Sea como fuere, el empleo de uniformes y distintivos policiales de todo tipo son un recurso clásico que los delincuentes han utilizado desde tiempos inmemoriales para tratar de facilitar la comisión del delito. Básicamente consiste en el empleo del disfraz, con el agravante de que el ir disfrazados de agentes del orden supuestamente generará una confianza en sus víctimas.

En determinadas ocasiones los criminales se disfrazan de policías para cometer robos contra otros delincuentes. Cuando narcos roban a otros narcos, generalmente haciéndose pasar por agentes del orden, hablamos de una modalidad delictiva conocida como “vuelcos“.
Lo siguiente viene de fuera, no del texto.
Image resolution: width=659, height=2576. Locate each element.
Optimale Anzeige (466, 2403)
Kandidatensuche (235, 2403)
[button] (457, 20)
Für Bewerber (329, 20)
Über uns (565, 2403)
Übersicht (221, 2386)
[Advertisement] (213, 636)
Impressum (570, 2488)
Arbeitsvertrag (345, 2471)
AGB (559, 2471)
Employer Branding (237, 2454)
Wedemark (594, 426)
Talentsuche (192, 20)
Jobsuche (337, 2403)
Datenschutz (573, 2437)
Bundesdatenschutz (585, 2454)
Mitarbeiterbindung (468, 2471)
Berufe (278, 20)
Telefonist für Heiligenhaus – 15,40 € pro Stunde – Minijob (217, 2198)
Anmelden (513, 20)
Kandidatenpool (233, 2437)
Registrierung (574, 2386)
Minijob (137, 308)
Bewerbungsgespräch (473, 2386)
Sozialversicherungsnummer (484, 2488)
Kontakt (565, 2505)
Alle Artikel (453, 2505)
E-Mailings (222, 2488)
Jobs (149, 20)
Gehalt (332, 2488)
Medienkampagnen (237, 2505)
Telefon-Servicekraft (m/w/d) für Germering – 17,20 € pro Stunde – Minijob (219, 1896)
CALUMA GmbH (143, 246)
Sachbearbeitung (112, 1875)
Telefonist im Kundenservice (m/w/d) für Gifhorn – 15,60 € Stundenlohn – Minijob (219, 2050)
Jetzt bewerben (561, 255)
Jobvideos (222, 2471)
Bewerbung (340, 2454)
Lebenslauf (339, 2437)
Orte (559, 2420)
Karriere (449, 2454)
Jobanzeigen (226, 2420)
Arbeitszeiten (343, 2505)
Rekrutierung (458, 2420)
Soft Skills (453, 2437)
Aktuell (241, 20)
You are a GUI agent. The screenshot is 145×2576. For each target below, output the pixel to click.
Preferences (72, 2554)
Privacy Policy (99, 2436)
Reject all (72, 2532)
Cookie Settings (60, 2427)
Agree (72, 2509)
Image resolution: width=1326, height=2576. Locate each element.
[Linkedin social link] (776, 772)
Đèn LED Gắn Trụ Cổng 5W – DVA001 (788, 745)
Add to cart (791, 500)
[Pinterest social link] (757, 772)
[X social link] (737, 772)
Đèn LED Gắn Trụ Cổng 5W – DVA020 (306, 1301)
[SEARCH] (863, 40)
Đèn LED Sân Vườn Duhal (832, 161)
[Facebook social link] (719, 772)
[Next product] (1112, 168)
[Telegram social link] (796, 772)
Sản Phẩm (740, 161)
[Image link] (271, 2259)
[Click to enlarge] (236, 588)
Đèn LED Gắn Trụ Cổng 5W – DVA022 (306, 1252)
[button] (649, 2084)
Conseguir una adecuada caracterización como policías no es fácil. Unas víctimas propiciatorias son los turistas extranjeros, que desconocen los diferentes organismos policiales del país y su funcionamiento. Existes grupos delincuenciales integrados por ciudadanos iraníes y paquistaníes especializados en robos a turistas extranjeros. Los emblemas, distintivos y demás parafernalia policial que utilizan estos grupos son, en la mayor parte de las ocasiones, grotescos. Jamás conseguirían engañar a los ciudadanos nacionales. Pero el objetivo de los criminales no son ellos. Los extranjeros, generalmente turistas, quedan desconcertados cuando unos presuntos policías les piden revisar su cartera por si llevan dinero falso o droga. Cuando finalmente se dan cuenta del robo muchos de ellos deciden no denunciar al suponer que se trata de policías corruptos. Si finalmente denuncian, y en el caso de que se capture a los delincuentes, la lentitud y burocracia de la justicia hace que los responsables sean pocas veces castigados ya que los turistas abandonan rápidamente el país y no pueden ser localizados para el juicio.

En diversas partes del planeta el crimen organizado cuenta, por desgracia, con la colaboración de miembros corruptos de las fuerzas del orden. Este es el caso más peligroso, aunque por fortuna no tan frecuente. Esos policías y militares corruptos facilitan información, cobertura y, en muchas ocasiones, material y uniformes para la comisión de las actividades criminales. Conocen a la perfección los procedimientos de las fuerzas de la ley y eso hace que sea difícilmente detectable, incluso para los propios policías, la actuación de esos delincuentes disfrazados de policías. En la narcoguerra encubierta que se vive en México las cifras dan escalofríos. El Ejército desde hace varios años participa en esta lucha. Datos estimativos hablan de una cifra de alrededor de 100.000 militares que han desertado durante los últimos ocho años. ¿A dónde van estos desertores?, muchos engrosan las filas de los narcos, llevando consigo toda su instrucción y conocimiento militar.

El terrorismo también se ha beneficiado en muchas ocasiones de este tipo de prácticas. ETA y otras organizaciones terroristas han usado documentaciones falsas de policías y guardia civiles, no para engañar a estos, sino para facilitar sus actividades con ciudadanos comunes.

El último y sonado caso ha sido el de Anders Breivik, el loco asesino noruego de la isla de Utoya, que diseñó un meditado plan criminal que le llevó a adquirir uniformes y distintivos de la policía noruega. En su manifiesto de 1511 páginas habla en términos generales de como se pueden conseguir este material policial en el mercado negro de los Países del Este. Sabía que ese uniforme falso no podría engañar a auténticos policías, pero el hecho de llevar un uniforme y emblemas realistas podía conseguirle uno o dos segundos extras a la hora de ejecutar su plan, creando una duda o confusión momentánea y, lograr así, neutralizar la amenaza que se le presentara.

Breivik cuenta que en agosto del pasado año viajó a Praga, capital de la república checa, para hacerse con armas y uniformes. No pudo conseguir las armas en ese viaje pero sí diversos emblemas de la policía de Noruega.

El 22 de julio de 2011 un policía desembarcó en la isla de Utoya y citó a los asistentes al campamento al objeto de informales sobre el atentado ocurrido en Oslo. Mientras los jóvenes se reunían alrededor del supuesto policía Breivik sonreía mentalmente y se felicitaba por que su plan había dado resultado. Poco podían imaginar que ese mensajero lo que les traía en realidad era la muerte.